What's my skin type?
Six quick questions, instant result. No email required.
The four skin types, explained
Dermatologists group skin into four main types based on how much sebum (oil) it produces: normal, dry, oily and combination. Knowing yours matters because it decides which cleansers, moisturisers and actives will actually work for you, and which will cause irritation or breakouts.
Dry skin
Produces too little sebum. It feels tight after cleansing, can look dull or flaky, and fine lines show more easily. Dry skin does best with cream cleansers, hydrating serums and richer moisturisers with ceramides. See our picks of the best moisturisers for dry skin.
Oily skin
Produces too much sebum. Expect all-over shine by midday, visible pores and a higher tendency to break out. The fix is not stripping it dry; that backfires. Lightweight gel moisturisers, niacinamide and salicylic acid are your friends. Start with our guide to the best serums for oily skin.
Combination skin
The most common type. Your T-zone (forehead, nose, chin) gets oily while your cheeks stay normal or dry. Treat each zone on its own terms: mattifying products where you shine, hydration where you don't.
Normal skin
Balanced oil production, few breakouts, barely visible pores. The goal is maintenance: gentle cleanser, light moisturiser, daily SPF, and actives introduced one at a time. Our guide to simplifying your skincare routine is a good template.
How to test your skin type at home (without a quiz)

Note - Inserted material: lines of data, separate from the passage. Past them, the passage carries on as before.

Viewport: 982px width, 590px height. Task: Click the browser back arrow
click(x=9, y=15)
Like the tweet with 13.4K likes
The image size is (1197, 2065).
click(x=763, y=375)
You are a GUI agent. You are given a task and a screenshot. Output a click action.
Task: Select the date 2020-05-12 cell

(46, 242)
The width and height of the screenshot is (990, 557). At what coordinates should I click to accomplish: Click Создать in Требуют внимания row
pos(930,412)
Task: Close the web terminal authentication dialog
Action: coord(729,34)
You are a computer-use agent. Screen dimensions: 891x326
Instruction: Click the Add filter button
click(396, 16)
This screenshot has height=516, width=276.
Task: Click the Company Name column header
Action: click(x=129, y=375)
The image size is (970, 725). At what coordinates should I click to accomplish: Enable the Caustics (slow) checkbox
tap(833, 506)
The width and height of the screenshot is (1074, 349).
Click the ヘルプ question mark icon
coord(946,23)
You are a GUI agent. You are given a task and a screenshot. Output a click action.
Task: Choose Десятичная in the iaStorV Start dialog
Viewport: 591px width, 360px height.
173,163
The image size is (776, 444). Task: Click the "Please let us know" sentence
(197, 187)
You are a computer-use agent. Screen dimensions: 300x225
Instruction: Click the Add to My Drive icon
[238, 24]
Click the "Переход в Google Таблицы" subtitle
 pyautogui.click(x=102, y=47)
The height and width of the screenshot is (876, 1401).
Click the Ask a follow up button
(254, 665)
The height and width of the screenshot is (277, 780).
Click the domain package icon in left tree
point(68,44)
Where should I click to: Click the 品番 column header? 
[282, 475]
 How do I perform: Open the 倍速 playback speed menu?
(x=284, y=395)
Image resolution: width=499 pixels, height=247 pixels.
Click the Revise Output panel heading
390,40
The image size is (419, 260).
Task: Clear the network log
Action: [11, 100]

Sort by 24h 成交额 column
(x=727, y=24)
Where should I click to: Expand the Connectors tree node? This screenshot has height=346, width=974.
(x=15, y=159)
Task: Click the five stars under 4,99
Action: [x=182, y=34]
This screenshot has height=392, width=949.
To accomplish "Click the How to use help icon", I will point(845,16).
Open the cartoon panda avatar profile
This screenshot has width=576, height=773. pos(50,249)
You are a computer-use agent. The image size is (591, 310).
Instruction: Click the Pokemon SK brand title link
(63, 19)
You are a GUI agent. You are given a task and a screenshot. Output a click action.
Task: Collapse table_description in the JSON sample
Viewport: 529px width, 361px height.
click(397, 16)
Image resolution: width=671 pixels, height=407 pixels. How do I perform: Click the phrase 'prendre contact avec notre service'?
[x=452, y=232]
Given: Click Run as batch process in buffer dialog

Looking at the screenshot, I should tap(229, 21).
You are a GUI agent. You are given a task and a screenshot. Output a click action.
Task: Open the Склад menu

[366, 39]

The classic method is the bare-face test. Cleanse with a gentle cleanser, pat dry, and apply nothing. After an hour, check in a mirror: tightness or flaking points to dry skin, shine everywhere points to oily, shine only in the T-zone points to combination, and none of the above means normal. Our quiz above asks about the same signals, plus pore visibility, makeup wear and breakout patterns, to make the call more reliable.
Frequently asked questions
What are the 4 skin types?
Normal, dry, oily and combination. They are defined by how much oil your skin produces and where it produces it. Sensitivity is a separate trait that can apply to any of the four.
How do I know my skin type?
Watch how your bare skin behaves an hour after cleansing: tightness suggests dry, all-over shine suggests oily, T-zone shine suggests combination. The quiz above walks you through six of these checks in about a minute.
Can my skin type change?
Yes. Seasons, hormones, age, medication and your routine all shift oil production. Many people are oilier in summer and drier in winter, so re-test when things change. More on this in does your skin type change?
Do I still need SPF if my skin is oily?
Yes. UV damage affects every skin type. Choose a lightweight, non-comedogenic SPF 30+, and see our roundup of the best SPF for oily skin if shine is a concern.